Grand chamboulement dans la politique ukrainienne
Les élections anticipées et l'abolition du scrutin proportionnel annoncées par Zelensky pourraient lui conférer un pouvoir inouï, estime le chroniqueur Roman Romaniouk dans Ukraïnska Pravda :
«S'il met réellement en œuvre en deux jours tout ce qu'il a annoncé [pendant sa campagne], il se peut que le parti de Zelensky obtienne au moins 50 pour cent, si ce n'est pas 73 pour cent des sièges de députés. ... Le nouveau président aurait ainsi réellement la majorité absolue au Parlement, son propre gouvernement et le pouvoir absolu. ... Et il aura obtenu tout cela non pas suite à un putsch ou à un Maïdan, mais porté par la force des anciennes élites politiques. Car ne voulant pas hypothéquer leur avenir politique, elles remettent tout leur pouvoir entre les mains d'un président radieux.»

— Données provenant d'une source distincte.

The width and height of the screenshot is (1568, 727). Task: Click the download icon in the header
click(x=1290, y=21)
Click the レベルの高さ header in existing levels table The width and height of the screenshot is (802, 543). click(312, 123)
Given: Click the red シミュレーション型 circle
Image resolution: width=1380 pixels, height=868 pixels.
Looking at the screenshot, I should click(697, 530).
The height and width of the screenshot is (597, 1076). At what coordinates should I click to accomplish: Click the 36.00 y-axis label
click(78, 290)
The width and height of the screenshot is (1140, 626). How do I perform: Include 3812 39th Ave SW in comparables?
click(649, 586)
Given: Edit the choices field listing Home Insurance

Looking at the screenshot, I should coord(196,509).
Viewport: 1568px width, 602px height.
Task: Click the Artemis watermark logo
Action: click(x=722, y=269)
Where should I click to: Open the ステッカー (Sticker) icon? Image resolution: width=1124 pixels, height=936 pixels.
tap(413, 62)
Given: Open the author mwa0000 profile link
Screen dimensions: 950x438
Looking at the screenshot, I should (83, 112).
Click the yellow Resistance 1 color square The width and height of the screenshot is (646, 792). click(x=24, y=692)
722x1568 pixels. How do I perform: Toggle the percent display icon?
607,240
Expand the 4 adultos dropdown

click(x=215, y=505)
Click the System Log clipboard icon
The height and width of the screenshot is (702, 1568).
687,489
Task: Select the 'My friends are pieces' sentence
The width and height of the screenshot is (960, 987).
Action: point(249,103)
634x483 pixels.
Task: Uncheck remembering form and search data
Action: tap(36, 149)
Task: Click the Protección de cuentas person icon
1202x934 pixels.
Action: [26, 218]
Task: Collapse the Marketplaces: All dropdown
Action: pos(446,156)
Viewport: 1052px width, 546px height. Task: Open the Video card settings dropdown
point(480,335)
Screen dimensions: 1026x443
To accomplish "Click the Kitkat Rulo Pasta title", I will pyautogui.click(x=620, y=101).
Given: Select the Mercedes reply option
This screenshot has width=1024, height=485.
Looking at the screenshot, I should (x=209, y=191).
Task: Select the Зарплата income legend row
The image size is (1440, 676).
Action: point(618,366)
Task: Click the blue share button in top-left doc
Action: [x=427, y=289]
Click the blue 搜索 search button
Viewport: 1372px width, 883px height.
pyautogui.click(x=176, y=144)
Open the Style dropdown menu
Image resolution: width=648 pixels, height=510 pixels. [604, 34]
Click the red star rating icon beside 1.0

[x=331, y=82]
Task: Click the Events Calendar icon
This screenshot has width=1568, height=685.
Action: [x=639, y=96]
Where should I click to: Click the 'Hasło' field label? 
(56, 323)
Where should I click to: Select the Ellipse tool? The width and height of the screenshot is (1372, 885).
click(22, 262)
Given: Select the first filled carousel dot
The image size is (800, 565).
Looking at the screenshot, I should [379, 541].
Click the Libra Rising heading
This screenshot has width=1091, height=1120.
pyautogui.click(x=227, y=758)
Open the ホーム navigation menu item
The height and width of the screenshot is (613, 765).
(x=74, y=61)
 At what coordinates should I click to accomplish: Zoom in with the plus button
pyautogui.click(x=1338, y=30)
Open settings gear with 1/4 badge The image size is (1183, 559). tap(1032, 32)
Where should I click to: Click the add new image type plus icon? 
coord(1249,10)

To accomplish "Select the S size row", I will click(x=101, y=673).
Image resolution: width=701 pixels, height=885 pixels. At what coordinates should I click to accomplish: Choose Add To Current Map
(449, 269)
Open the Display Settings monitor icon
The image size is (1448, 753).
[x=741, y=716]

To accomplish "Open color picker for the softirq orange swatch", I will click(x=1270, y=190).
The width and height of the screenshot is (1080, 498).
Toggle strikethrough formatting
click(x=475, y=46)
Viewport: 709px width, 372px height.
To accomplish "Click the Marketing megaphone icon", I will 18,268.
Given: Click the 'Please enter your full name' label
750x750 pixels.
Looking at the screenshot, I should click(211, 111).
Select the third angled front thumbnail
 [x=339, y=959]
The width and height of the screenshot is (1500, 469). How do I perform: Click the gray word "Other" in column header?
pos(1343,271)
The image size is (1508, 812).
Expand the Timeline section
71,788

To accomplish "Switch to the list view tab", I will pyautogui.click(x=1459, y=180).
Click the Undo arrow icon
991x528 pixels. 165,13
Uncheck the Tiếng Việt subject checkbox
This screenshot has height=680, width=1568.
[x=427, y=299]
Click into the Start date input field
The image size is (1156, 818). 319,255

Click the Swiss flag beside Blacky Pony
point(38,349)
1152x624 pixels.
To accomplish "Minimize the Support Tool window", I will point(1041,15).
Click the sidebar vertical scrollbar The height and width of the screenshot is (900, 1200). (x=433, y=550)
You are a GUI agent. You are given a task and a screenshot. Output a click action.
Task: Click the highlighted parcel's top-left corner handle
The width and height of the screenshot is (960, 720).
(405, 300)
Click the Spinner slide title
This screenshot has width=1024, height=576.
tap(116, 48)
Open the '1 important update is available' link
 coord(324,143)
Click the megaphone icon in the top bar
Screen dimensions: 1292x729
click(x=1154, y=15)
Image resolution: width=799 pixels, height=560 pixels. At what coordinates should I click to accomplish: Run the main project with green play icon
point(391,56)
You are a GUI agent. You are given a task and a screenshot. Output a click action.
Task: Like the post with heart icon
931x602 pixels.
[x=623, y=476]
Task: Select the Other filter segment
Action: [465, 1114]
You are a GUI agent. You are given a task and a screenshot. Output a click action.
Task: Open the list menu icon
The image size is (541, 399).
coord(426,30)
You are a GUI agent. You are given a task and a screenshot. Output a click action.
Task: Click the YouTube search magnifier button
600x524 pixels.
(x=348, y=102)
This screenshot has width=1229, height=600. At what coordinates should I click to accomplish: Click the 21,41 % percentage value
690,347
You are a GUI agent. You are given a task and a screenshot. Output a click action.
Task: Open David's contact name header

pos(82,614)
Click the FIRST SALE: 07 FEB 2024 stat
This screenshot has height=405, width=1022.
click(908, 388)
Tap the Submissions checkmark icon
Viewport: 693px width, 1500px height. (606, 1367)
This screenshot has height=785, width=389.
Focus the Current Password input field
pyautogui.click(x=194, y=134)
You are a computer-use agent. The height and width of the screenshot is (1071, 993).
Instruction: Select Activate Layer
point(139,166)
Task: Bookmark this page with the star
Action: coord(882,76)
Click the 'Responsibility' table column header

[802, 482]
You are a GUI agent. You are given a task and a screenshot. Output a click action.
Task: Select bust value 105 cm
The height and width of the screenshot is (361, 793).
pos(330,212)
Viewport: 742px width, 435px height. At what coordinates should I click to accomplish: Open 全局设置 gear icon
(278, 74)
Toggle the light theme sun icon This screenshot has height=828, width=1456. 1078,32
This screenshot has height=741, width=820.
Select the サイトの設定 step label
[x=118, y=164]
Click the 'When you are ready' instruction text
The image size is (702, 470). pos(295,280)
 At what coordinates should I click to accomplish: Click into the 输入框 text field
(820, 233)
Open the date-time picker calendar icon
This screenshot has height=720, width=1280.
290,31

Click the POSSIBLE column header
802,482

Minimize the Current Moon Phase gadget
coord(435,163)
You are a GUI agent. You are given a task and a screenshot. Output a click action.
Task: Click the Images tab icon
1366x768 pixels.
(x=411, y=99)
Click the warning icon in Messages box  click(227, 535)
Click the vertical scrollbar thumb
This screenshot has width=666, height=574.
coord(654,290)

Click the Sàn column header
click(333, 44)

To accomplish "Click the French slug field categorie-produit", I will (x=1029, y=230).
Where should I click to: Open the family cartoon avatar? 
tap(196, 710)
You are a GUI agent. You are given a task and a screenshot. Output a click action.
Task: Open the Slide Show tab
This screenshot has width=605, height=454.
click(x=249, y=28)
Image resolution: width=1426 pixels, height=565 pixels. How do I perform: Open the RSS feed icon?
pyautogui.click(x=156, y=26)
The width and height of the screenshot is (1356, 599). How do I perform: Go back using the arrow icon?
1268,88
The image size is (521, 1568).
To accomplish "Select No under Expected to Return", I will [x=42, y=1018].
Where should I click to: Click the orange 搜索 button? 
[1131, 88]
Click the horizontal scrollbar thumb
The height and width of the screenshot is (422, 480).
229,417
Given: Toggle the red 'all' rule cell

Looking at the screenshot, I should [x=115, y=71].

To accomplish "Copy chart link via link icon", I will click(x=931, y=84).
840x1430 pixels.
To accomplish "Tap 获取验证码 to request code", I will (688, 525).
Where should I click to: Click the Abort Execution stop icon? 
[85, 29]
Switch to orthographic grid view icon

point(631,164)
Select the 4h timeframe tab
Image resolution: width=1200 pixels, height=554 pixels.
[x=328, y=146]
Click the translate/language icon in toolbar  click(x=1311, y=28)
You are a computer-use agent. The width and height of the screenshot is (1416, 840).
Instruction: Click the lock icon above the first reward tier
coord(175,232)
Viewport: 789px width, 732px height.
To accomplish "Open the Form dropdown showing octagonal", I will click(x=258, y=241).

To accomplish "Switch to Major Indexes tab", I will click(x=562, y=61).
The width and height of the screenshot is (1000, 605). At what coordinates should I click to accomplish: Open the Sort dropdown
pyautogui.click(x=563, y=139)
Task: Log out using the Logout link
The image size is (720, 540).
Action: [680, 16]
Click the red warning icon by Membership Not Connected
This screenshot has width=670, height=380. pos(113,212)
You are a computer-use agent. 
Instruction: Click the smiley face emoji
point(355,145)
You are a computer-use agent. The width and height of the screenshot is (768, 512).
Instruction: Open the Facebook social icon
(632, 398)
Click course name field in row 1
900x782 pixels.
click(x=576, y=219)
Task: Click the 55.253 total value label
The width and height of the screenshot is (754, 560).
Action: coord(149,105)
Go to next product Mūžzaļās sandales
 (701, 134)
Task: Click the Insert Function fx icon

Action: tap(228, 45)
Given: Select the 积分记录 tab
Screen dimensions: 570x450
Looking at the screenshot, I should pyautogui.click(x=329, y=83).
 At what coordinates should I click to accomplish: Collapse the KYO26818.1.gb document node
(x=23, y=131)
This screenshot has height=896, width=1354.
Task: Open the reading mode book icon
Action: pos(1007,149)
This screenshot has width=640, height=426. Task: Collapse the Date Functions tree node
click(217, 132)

Une déclaration de guerre aux élites politiques
Radio Kommersant FM se montre aussi surpris par le nouveau président que le système politique de l'Ukraine :
«La classe politique ukrainienne n'a pas l'habitude de se trouver soumise à une pareille pression et à des mesures aussi peu conventionnelles. Jusqu'à maintenant, les règles du jeu étaient complètement différentes : accords en coulisse, ententes, deals obéissant à certaines règles et surtout correspondant à certains intérêts. C'est suivant cette logique qu'après son investiture, Zelensky aurait dû engager le dialogue - ou plutôt les marchandages avec les groupes parlementaires. ... Zelensky a placé les députés devant un fait accompli. Il croise ainsi le fer avec l'élite politique. Le plus étonnant dans cette histoire, c'est que ces élites, qui semblaient si menaçantes encore récemment, ont déjà capitulé face au nouveau président.»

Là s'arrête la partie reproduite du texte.